In addition to the Goodyear STARAN computer, another tire company Firestone did built
some interesting one off systems of unusual design. My first job out of college was with
Firestone Central Research. While there, I became friends with William Clayton who was one
of three of their research fellows. He was a big proponent of APL and there I was exposed
to the MCM/700 (see
https://www.softwarepreservation.org/projects/apl/Brochures/MCM700Brochure ) and the IBM
5100 desktop APL computer as well as APL via IBM 360 timeshare. We used APL to simulate
the heat flow and rubber curing in very large earth mover tires with finite-element
techniques coupled with chemical kinetics.

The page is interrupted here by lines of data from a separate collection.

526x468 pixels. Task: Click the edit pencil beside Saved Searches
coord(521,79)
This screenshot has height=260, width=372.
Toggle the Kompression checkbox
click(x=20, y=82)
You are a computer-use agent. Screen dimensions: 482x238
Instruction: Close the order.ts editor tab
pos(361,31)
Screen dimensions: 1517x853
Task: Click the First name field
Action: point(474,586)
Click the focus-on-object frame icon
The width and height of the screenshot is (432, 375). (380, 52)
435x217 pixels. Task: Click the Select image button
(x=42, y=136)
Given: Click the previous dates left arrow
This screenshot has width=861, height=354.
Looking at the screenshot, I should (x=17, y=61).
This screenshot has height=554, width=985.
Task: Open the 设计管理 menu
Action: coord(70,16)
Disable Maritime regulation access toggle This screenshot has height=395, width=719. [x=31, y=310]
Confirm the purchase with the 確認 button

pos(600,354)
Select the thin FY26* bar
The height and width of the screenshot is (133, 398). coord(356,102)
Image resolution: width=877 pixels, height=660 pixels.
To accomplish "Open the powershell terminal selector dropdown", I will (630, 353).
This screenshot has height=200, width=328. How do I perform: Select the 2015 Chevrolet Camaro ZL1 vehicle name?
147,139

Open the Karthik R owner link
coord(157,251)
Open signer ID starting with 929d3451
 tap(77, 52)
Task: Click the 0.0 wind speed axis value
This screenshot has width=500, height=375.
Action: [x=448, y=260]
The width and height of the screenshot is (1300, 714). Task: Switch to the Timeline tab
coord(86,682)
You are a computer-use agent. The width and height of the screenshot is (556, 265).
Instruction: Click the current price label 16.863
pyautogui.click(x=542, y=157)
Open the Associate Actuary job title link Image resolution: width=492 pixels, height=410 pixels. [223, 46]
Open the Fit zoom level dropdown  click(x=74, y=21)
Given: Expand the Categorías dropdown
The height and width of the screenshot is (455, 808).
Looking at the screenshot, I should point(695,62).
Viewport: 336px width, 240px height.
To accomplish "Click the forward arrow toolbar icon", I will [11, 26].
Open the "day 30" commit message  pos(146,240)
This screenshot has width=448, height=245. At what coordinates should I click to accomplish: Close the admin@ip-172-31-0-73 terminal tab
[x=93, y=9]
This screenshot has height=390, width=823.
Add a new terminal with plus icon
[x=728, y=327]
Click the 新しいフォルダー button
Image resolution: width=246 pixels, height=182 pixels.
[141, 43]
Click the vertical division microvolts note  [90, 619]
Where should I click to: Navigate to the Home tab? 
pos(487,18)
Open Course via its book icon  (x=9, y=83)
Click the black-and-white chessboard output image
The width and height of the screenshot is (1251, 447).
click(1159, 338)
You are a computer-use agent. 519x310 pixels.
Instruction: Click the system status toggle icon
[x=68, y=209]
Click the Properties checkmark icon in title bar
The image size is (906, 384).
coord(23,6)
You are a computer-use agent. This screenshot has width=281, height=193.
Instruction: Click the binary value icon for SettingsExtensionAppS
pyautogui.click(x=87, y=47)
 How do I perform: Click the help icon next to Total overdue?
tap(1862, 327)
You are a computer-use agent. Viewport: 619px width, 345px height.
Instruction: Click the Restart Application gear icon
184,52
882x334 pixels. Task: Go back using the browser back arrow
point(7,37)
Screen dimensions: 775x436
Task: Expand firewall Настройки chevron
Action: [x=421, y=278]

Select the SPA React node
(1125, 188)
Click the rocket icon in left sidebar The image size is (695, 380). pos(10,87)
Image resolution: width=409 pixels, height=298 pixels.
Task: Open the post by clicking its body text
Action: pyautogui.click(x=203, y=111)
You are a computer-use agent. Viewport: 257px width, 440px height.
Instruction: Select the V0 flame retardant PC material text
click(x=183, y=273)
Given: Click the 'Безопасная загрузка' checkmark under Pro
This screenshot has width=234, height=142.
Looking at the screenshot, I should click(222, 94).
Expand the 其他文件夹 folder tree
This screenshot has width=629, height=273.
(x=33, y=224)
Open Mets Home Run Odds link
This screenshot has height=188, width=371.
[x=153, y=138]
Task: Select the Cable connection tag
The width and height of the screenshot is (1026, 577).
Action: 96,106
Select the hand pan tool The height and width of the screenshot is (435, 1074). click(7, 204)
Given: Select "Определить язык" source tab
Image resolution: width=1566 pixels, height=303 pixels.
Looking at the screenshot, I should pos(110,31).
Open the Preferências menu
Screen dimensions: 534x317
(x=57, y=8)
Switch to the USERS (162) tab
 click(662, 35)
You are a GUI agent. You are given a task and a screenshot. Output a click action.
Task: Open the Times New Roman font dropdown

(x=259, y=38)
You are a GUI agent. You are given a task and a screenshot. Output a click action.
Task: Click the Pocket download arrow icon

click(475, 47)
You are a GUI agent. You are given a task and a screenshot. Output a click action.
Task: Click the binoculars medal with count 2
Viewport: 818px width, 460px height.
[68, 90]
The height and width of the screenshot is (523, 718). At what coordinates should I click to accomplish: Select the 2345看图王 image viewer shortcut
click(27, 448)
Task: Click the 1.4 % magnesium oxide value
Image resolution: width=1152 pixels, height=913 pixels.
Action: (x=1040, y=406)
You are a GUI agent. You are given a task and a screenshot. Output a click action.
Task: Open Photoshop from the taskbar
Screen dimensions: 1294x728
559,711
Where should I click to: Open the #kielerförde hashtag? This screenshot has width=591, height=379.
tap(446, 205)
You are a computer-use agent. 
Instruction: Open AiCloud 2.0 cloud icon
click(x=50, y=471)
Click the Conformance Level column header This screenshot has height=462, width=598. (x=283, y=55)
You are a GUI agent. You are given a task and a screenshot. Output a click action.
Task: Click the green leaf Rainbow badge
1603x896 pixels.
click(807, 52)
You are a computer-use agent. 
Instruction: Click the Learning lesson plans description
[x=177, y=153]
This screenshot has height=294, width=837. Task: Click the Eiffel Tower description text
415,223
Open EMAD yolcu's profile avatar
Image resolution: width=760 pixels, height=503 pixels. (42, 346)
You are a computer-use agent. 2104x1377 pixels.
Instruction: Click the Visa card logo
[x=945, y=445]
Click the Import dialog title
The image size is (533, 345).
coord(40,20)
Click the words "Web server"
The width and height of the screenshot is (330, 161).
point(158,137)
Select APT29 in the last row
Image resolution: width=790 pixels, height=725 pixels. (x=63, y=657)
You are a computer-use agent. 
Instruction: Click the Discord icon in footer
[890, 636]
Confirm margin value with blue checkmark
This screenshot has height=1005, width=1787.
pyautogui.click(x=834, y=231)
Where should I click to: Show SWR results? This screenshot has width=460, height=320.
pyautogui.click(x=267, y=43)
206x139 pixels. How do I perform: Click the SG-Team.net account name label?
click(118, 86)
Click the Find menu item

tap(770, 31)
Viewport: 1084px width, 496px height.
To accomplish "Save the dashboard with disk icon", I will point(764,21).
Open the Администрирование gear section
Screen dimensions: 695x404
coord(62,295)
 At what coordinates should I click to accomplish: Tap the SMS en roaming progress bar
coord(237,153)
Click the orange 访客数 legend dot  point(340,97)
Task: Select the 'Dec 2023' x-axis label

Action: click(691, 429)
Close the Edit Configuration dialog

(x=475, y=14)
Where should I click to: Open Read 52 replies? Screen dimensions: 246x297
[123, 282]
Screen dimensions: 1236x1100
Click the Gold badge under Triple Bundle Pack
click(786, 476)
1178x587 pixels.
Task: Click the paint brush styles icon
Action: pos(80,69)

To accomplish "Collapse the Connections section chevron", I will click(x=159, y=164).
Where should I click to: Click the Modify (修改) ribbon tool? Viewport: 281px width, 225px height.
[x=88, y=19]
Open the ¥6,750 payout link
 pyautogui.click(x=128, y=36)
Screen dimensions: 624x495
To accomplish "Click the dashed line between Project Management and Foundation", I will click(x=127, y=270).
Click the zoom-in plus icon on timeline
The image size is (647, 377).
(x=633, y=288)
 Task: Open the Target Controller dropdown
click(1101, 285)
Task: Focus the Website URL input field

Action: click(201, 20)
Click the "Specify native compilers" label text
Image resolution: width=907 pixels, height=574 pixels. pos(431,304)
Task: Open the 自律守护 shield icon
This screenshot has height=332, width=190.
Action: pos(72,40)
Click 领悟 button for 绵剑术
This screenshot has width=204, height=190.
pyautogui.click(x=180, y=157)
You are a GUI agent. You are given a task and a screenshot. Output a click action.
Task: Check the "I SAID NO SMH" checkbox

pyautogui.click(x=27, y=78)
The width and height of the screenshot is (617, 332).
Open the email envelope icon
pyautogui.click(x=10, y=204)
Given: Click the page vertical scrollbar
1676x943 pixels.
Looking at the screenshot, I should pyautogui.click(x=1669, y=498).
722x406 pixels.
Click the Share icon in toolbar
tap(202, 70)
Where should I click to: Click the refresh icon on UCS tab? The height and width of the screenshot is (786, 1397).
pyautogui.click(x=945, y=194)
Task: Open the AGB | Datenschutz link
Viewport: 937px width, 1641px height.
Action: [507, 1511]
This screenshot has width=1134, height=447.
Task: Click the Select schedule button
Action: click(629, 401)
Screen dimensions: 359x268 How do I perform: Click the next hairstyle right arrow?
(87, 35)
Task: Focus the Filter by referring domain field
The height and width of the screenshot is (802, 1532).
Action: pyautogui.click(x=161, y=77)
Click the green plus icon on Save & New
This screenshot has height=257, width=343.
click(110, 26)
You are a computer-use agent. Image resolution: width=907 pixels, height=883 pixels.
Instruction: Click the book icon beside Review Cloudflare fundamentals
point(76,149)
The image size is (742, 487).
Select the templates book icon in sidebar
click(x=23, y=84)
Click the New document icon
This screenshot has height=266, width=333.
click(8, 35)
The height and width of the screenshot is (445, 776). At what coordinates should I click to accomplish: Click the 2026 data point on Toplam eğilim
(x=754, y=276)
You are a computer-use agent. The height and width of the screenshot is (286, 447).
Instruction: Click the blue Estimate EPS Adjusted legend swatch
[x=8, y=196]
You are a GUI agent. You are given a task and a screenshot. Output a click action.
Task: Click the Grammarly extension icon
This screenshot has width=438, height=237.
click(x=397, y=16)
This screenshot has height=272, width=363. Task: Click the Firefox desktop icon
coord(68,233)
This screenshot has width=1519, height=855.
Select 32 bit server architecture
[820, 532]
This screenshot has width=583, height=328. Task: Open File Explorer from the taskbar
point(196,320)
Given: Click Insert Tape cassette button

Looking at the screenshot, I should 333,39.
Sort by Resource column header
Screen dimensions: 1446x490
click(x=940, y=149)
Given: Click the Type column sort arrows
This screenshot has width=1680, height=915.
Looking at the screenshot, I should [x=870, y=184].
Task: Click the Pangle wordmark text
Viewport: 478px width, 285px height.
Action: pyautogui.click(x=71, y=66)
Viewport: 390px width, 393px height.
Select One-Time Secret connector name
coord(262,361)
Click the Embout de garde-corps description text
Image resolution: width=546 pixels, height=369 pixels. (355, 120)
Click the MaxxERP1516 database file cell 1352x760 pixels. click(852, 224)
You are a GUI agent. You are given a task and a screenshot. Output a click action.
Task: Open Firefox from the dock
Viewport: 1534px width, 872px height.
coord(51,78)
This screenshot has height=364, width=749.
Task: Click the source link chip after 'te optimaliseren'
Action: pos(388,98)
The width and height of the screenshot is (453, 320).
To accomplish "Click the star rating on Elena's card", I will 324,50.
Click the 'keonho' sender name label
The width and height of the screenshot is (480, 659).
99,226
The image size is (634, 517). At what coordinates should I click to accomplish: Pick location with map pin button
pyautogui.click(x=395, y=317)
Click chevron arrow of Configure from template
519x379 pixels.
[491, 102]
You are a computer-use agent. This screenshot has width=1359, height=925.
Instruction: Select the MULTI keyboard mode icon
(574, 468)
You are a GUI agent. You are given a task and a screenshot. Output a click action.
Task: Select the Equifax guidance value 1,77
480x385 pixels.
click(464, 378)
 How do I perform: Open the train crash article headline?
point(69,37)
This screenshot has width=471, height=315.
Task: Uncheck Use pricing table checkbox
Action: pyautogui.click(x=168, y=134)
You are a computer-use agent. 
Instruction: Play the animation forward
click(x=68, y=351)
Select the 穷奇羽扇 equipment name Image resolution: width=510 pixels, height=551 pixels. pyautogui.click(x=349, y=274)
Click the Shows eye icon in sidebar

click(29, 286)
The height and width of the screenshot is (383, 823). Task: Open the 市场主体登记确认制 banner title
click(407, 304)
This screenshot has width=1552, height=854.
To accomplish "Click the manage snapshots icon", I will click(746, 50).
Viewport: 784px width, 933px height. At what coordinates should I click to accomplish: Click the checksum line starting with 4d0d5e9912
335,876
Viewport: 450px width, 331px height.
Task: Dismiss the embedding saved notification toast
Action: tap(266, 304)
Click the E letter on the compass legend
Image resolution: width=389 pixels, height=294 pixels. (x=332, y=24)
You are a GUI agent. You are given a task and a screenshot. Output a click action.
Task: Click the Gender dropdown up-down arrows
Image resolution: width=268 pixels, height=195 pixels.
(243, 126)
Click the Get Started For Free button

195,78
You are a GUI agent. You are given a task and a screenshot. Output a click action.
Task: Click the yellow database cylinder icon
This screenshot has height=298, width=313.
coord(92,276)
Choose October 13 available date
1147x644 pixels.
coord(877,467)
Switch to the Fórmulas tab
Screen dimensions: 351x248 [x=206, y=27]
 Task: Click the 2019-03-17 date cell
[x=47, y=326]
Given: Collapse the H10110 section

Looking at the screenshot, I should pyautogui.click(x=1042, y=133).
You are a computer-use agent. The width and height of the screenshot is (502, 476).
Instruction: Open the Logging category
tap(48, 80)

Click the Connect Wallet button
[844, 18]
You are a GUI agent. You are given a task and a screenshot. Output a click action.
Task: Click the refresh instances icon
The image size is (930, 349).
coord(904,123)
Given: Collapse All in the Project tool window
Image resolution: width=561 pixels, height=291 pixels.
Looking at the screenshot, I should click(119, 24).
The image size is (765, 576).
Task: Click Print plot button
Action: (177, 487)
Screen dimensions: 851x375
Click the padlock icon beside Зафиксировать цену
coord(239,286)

However, Bill Clayton most interesting work was around optimizing formulations from
designed experiment data. He built an analog computer that used static card readers that
provided contacts to feedback resistors to simultaneous compute the output of 16 second
order polynomial equations with cross terms for 8 independent variables. Each of these 16
polynomials had 54 static coefficients that were determined from second order statistical
regressions of data from designed experiments. One equation for example might be tensile
strength of a rubber compounded with various amounts of sulfur, carbon black, oil,
accelerators, etc. Then another equation might represent wear resistance measured from the
same combination of compounding ingredients. The 16 equations had upper and lower limits
of acceptable values for tensile strength, wear, etc. The analog computer would then begin
an exhaustive grid search of the 8 independent variables to find a combination of the 8
ingredients that met all 16 of the desired output traits. When a solution was found the
independent variable value voltages were read by an A/D controlled by a PDP-8 and then
printed on a console. Thus the system was actually a hybrid computer part analog and part
digital. I was told that doing the 8 factor grid search in Fortran on an IBM 360/168 would
have taken 1300 hours but this hybrid system did it in 5 minutes, Only three of these
systems were ever built, two of which were used outside of Firestone (one by the Air
Force).
U.S. Patent 3,560,725 from 1968 provides some background as it covered an early version
of the later more highly developed system.
Mark
From: Paul Koning <paulkoning(a)comcast.net>
Subject: [cctalk] Re: C. Gordon Bell, Creator of a Personal Computer Prototype, Dies at
89
Date: May 23, 2024 at 6:58:06 PM CDT
To: "cctalk(a)classiccmp.org" <cctalk(a)classiccmp.org>
Cc: Kevin Anderson <kevin_anderson_dbq(a)yahoo.com>
Reply-To: "General Discussion: On-Topic and Off-Topic Posts"
<cctalk(a)classiccmp.org>
I have a vague memory of visiting the Computer Museum when it was still at DEC, in the
Marlboro building (MRO-n). About the only item I recall is a Goodyear STARAN computer (or
piece of one). I found it rather surprising to have see a computer made by a tire
company. I learned years later that the STARAN is a very unusual architecture, sometimes
called a one-bit machine. More precisely, I think it's a derivative of William
Shooman's "Orthogonal Computer" vector computer architecture, which was for
a while sold by Sanders Associates where he worked.